Coalition for Reforms and Democracy to push reforms in new year
By RAILA ODINGA AND KALONZO MUSYOKA
| January 1st 2015
|Coalition for Reforms and Democracy (CORD) Deputy Leader Kalonzo Musyoka|
History is full of nations that once realised they were on the decline then embarked on deliberate efforts at re-engineering, rediscovery and redesign to emerge tops again.
It is also full of nations that embraced denial and a false sense of greatness as permanent companions and ended down and out, overtaken by those they once held in scorn and low esteem.
It is our hope, dream and prayer that in 2015, hand in hand, as Opposition, Government and citizens, we can walk together to make Kenya one nation that redesigned and re-engineered itself and found its path back to greatness out of terrifying challenges.

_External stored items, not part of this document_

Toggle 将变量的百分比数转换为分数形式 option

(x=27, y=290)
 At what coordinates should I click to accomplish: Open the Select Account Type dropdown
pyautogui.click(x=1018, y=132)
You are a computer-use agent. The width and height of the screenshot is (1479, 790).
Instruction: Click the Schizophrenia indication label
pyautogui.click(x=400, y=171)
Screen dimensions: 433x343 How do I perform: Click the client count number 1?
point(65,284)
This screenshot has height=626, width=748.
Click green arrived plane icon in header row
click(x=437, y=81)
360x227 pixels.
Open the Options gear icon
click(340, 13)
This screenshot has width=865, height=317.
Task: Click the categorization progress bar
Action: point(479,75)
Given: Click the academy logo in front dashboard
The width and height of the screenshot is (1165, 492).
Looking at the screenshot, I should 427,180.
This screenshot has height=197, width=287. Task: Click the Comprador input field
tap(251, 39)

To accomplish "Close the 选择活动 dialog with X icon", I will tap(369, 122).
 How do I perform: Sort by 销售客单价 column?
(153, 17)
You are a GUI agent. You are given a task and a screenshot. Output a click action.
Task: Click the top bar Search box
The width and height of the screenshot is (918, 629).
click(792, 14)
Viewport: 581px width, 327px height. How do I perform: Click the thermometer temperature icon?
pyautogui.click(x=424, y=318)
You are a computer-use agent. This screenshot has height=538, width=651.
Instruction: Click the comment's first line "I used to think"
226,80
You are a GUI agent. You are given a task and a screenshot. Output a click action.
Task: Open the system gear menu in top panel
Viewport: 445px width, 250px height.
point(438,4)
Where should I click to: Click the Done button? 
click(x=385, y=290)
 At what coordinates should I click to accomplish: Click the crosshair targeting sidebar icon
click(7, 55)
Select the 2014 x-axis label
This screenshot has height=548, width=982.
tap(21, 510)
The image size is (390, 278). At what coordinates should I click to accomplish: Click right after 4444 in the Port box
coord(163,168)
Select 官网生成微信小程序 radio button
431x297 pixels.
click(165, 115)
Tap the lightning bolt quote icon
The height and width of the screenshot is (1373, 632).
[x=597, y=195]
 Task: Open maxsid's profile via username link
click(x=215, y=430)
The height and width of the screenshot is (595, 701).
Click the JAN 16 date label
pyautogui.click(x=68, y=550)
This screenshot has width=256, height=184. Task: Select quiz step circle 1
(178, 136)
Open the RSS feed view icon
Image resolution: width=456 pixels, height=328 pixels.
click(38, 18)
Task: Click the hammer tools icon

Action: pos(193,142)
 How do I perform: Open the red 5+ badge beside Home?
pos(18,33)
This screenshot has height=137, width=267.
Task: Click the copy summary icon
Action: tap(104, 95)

We express this hope and hold fast to this dream well aware that we begin 2015 almost exactly where we were at this time in 2014.
A number of challenges stand in our way as we begin this year. A great majority of our citizens are unsure of their security, where the next meal will come from and whether they will afford school fees with the ever-rising cost of living, whether the title deed to the land they live on has been forged by somebody else.
Many wonder whether we will act in time to seal loopholes that make our elections so inconclusive and often leave more questions than answers.
The Constitution, our most outstanding collective achievement in recent years, appears in peril with attempts to roll back its promise in favour of the old order. Initially, the target was clearly devolution, the centrepiece of our new order. But lately, this has extended to basic rights, freedoms and liberties that seemed well protected by the progressive Bill of Rights.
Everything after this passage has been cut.